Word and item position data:
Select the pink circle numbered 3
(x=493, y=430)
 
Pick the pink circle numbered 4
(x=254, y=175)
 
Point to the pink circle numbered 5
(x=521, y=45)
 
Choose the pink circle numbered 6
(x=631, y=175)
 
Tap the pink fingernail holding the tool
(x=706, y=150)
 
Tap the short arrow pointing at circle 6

### [DIRECTION]
Recast every line of the items above as a numbered list, omitting the blank lines.

### [SOLUTION TO THIS TASK]
1. Select the pink circle numbered 3
2. (x=493, y=430)
3. Pick the pink circle numbered 4
4. (x=254, y=175)
5. Point to the pink circle numbered 5
6. (x=521, y=45)
7. Choose the pink circle numbered 6
8. (x=631, y=175)
9. Tap the pink fingernail holding the tool
10. (x=706, y=150)
11. Tap the short arrow pointing at circle 6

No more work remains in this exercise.